I look forward to buying your next book later this year.
My point was that, something with a score of less than 5% is bound to occur, whether the situation is out of synchronisation or not, if we repeat the test enough times. Im sure that you can agree that 5% is quite a high number if we are talking a sample say, the next 1000 trades. It's almost certain to happen.
The dilemma is, what you have rightly pointed out, do we stop at P=5%, or continue to risk our money waiting for the system to be proven more "wrong"? From my studies of probability, i'd lean towards the latter, a point where we are wrong for the sample size, not a single chosen string of a sample.
It's a really tough question as there is never a right or wrong answer, it's not black and white, but personally i feel that P=5% is still quite a high probability event. As i have said before, 5 losing trades in a row at win% of 50% is P=0.03, therefore as P<0.05 the system is broken and we are shutting it off.
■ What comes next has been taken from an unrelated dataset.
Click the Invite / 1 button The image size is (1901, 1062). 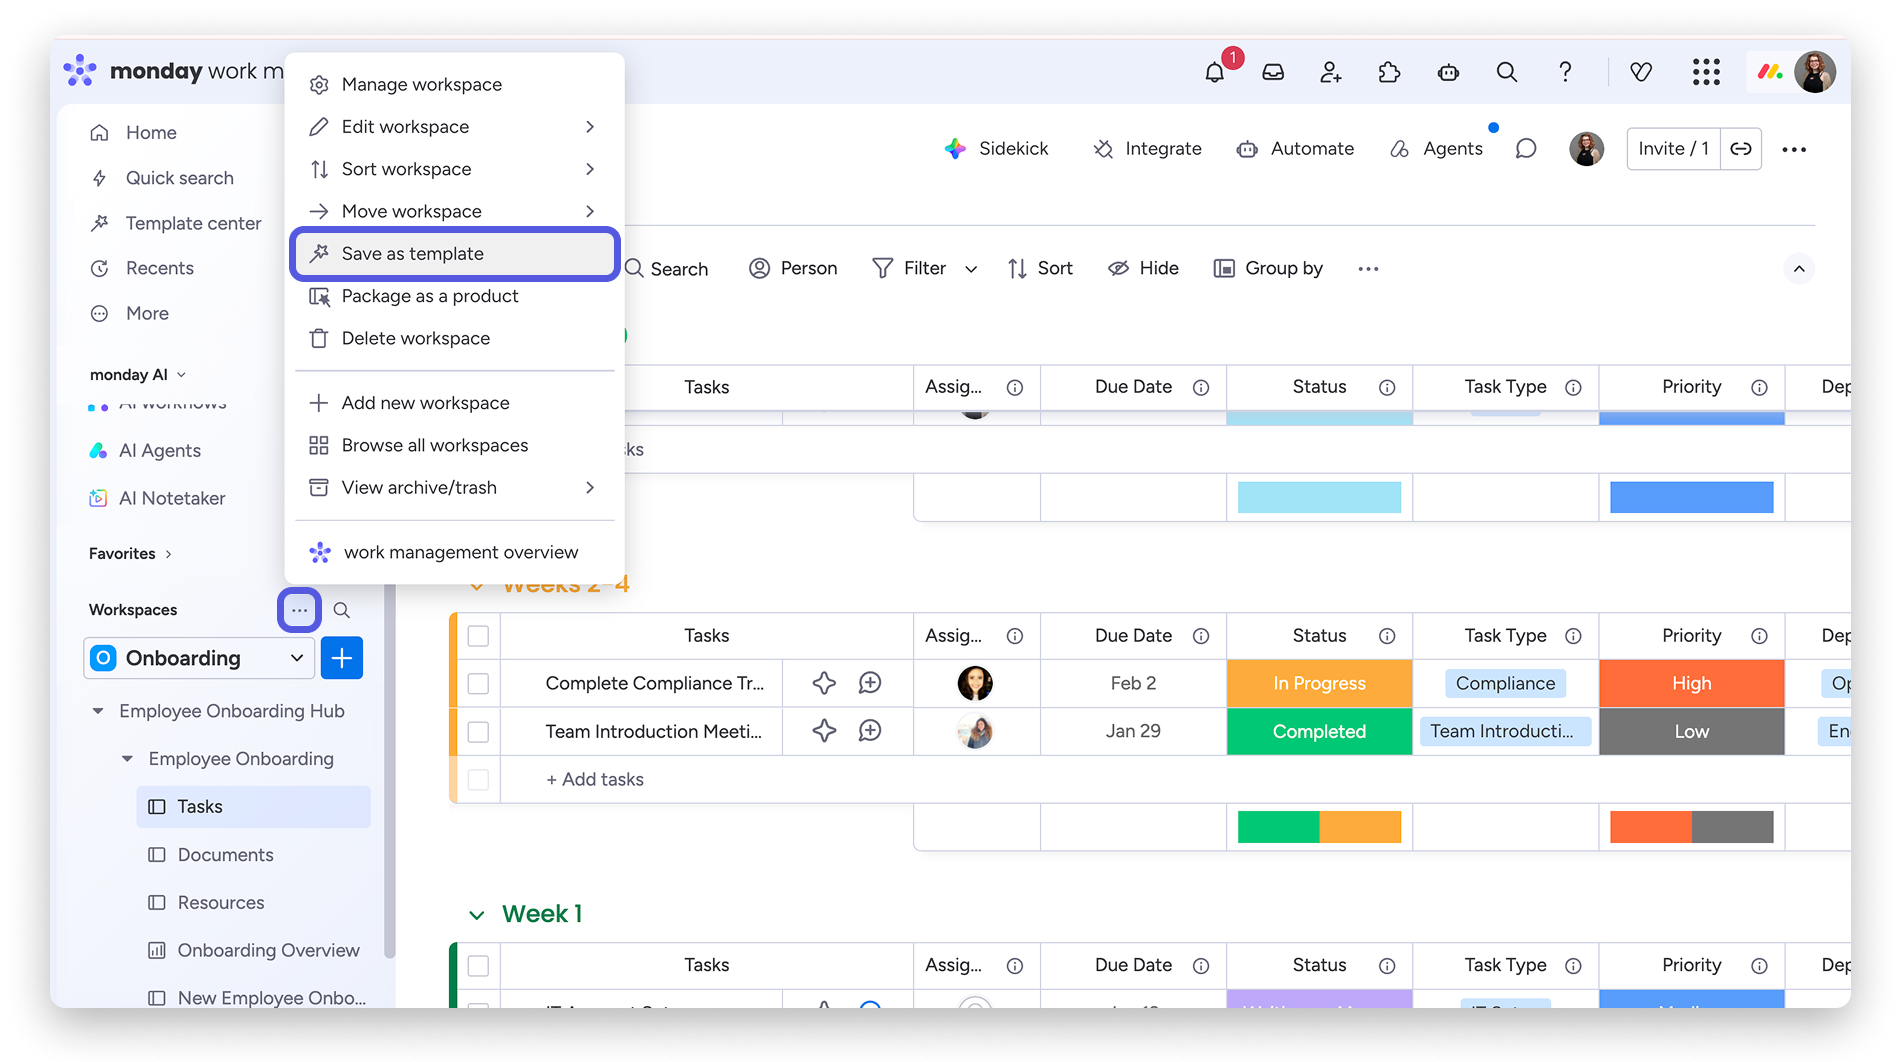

My dilemma, and the flipside of this is, we are not doing 1 sample. As we trade, each new trade is another chance to start a streak. If we do 300 trades, with a "switch" to turn the system off after 5 losing trades, at Win% = 50%, im 99.99% certain that there will be 5 losers in a row, even if the system and environment doesn't change. Even if we only do 100 trades, im 95.82% certain that we'll hit 5 in a row, without a change in the system or enviroment. It's the same with a coin toss, 300 tosses and there is close to a 99.993% chance of 5 tails in a row, this is just the nature of probability and randomness.
I've heard of 12 flips in a row, the likely hood of this event occuring is 0.0244%. Here is the crux, i bet everything i own, that if you go and toss a coin 50,000 times, you'll have 12 flips of either heads or tails in a row. (if anyone wants to take me up on this, go ahead
) An event with a 0.0244% probability is around a 1 in 4096 chance occuring.
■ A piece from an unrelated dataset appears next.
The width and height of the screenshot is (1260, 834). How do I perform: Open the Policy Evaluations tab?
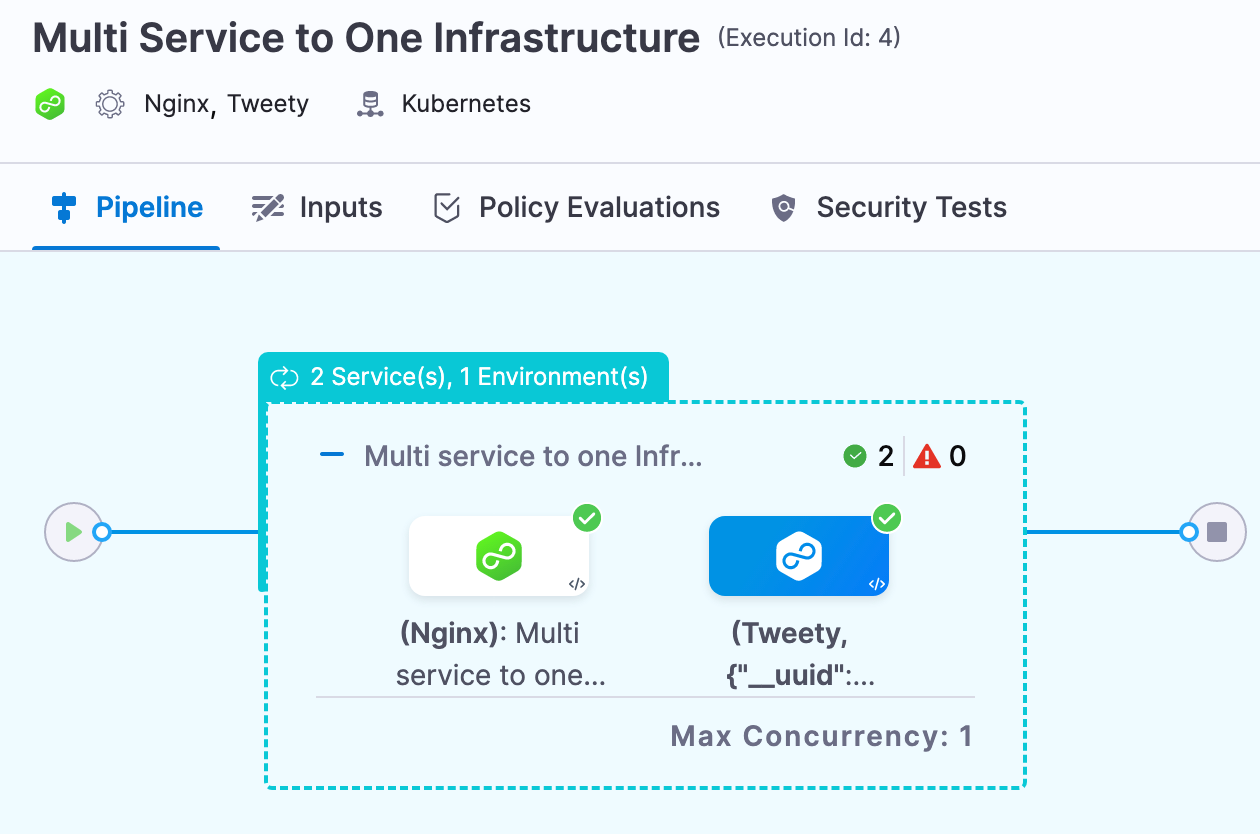(576, 208)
Let's say we shut our system down after P<0.05, and we put it back into validation stage. Do you then start to paper trade it and wait for the equity curve to be at a new high, re backtest in sample & out of sample or re-optimize it for current conditions?
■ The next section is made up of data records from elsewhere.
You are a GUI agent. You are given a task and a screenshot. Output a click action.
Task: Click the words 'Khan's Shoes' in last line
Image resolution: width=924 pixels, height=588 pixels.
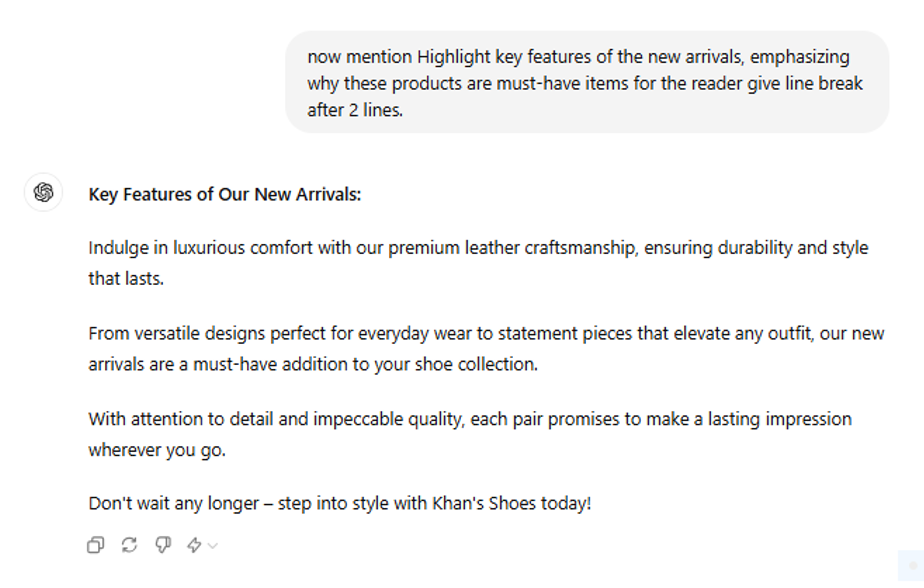(x=484, y=503)
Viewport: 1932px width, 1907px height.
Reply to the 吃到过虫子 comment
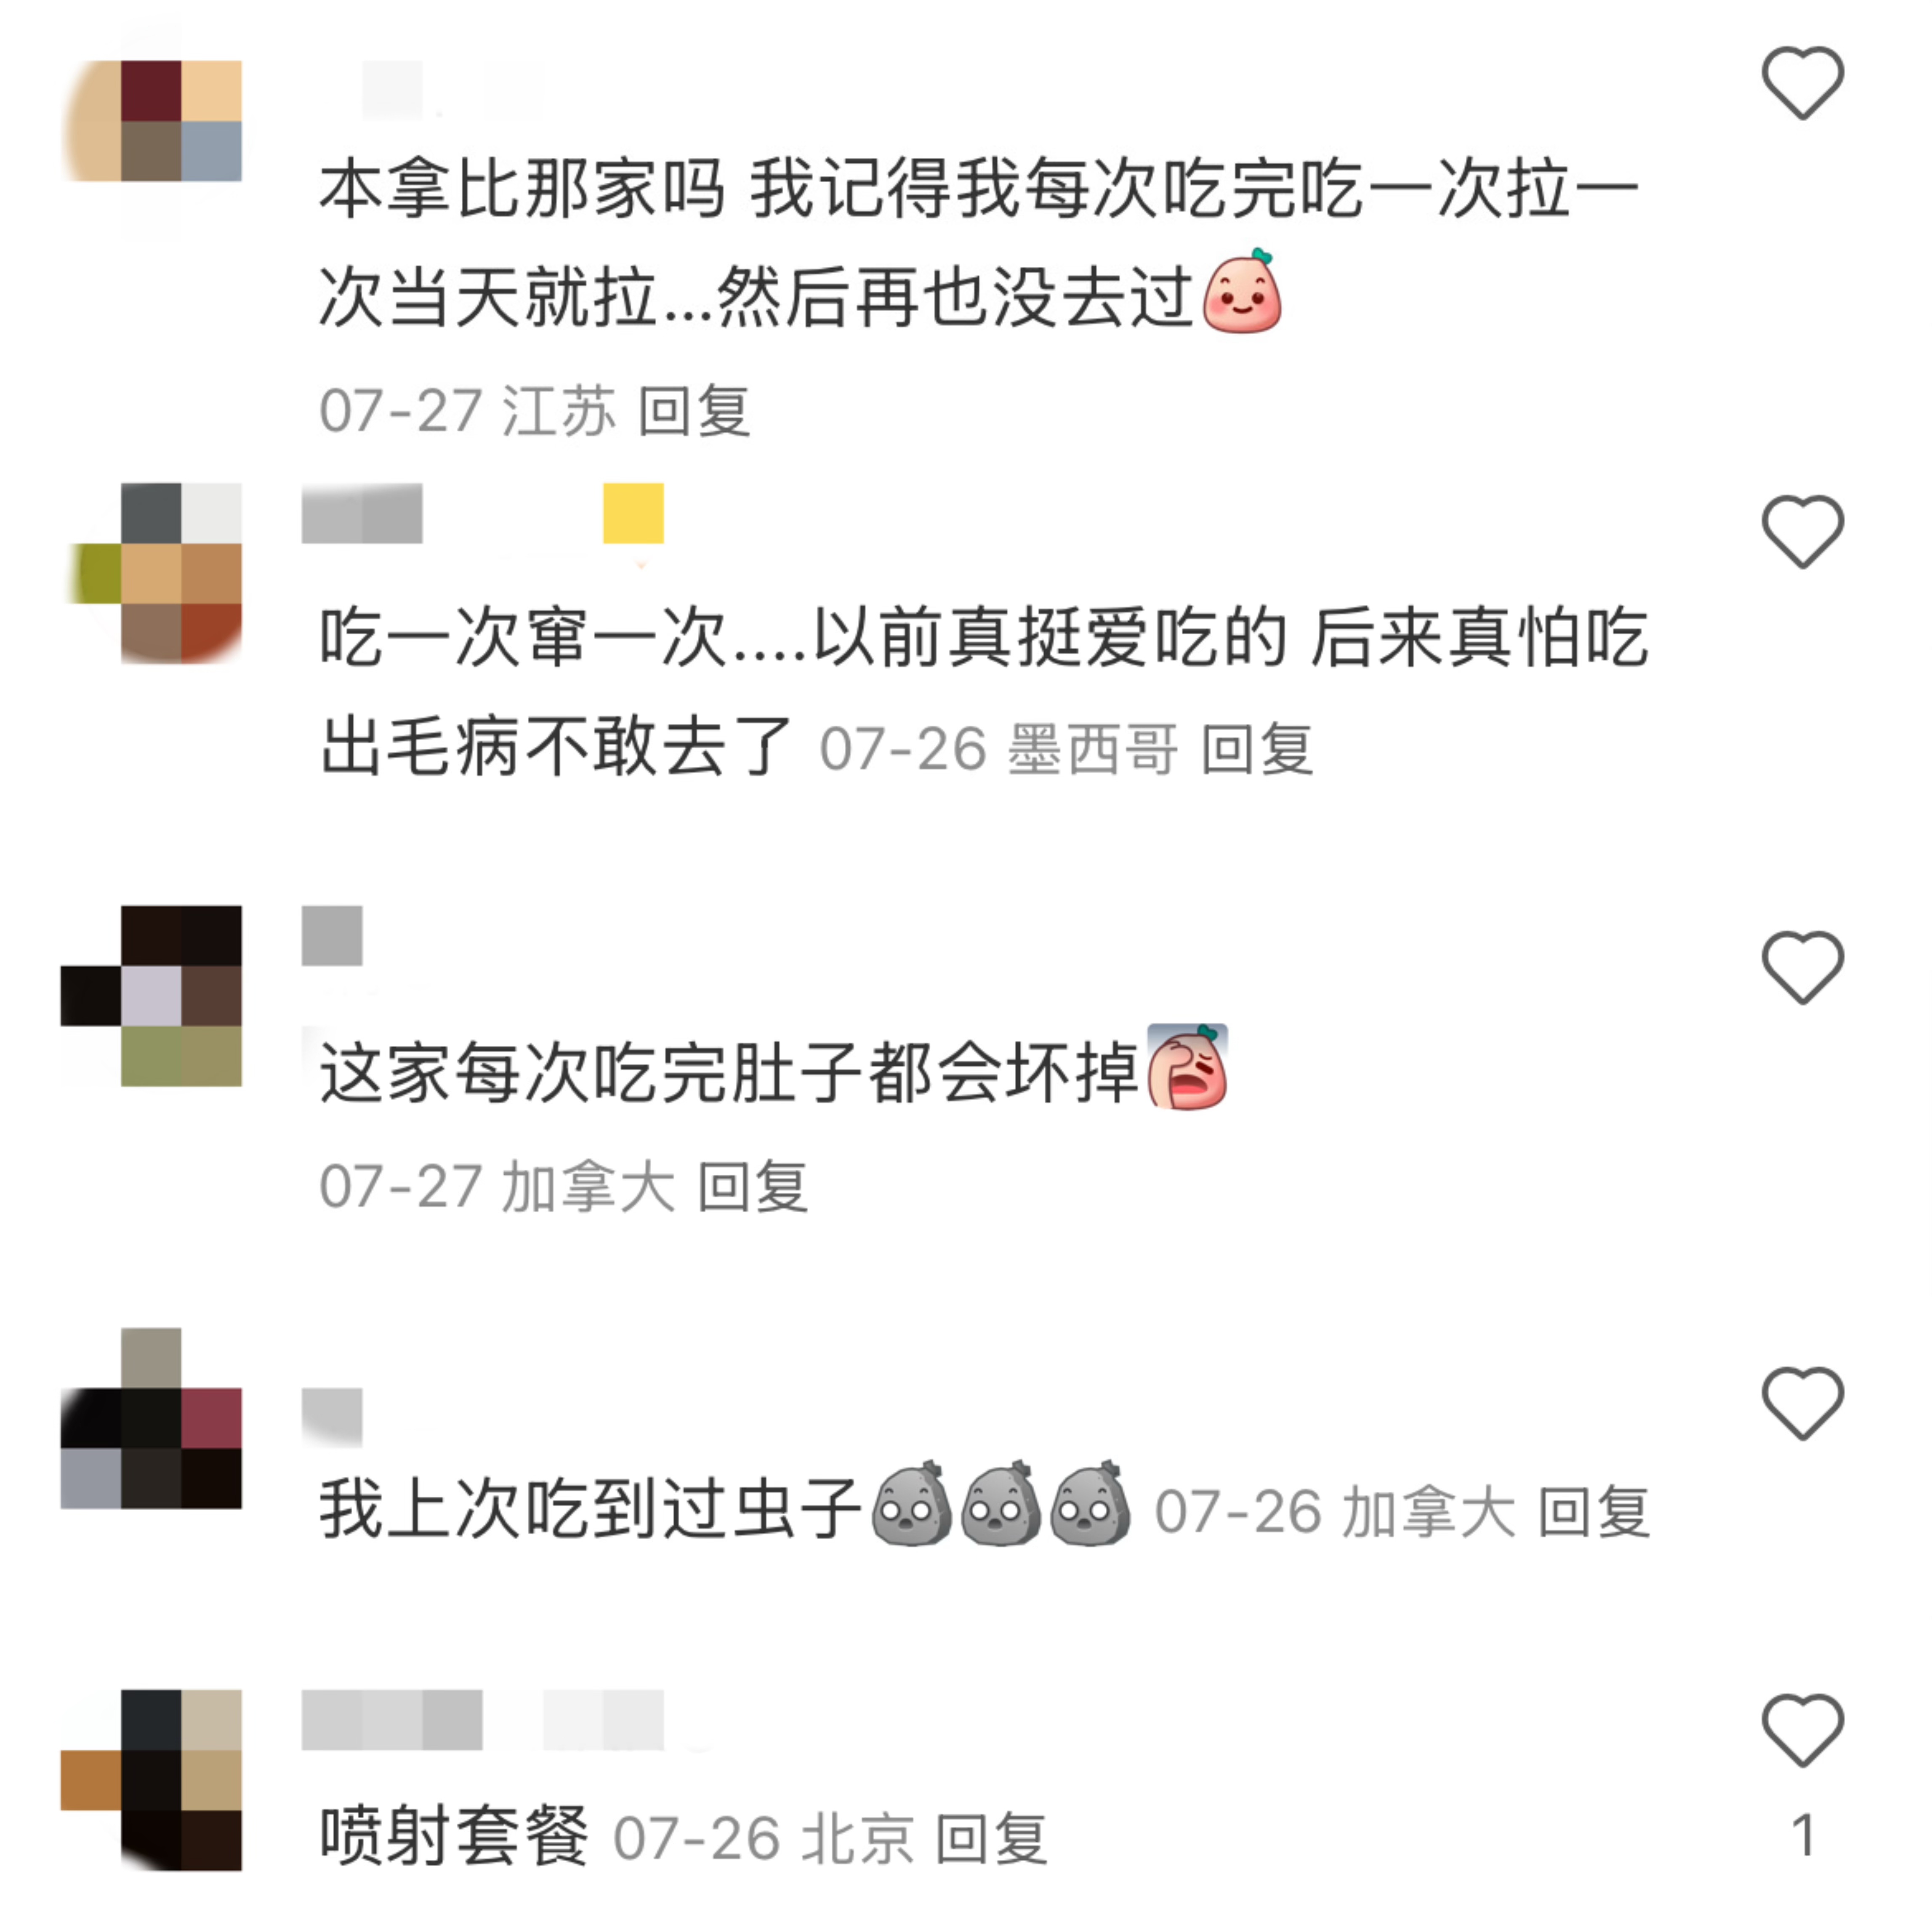(1593, 1511)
What's my point? My point is that, there needs to be some kind of seperate way to determine whether the environment has changed, causing our system to be broken, rather than soley relying on probabilty. Everything that can happen, will happen, given enough repetitions. Therefore, assuming that the enviroment always remains static, probability can never shut down a system because every possible combination has to be expected to occur if we sample long enough.
I am not smart enough to devise a way to seperate a system from the enviroment it is operating in, and analyse the two in isolation, to determine whether the enviroment has changed. The system can never "break" if the code remains the same, the market has to change for the system to fail. I don't know how to quantitatively meausre whether the nature of the market has changed, if there is a way at all, therefore some type of judgement call has to be made as to whether the result is a true failure of the system, or a psuedo failure attributed to the system failing when infact it hasn't, we have just sampled for long enough that a low probability event has occured.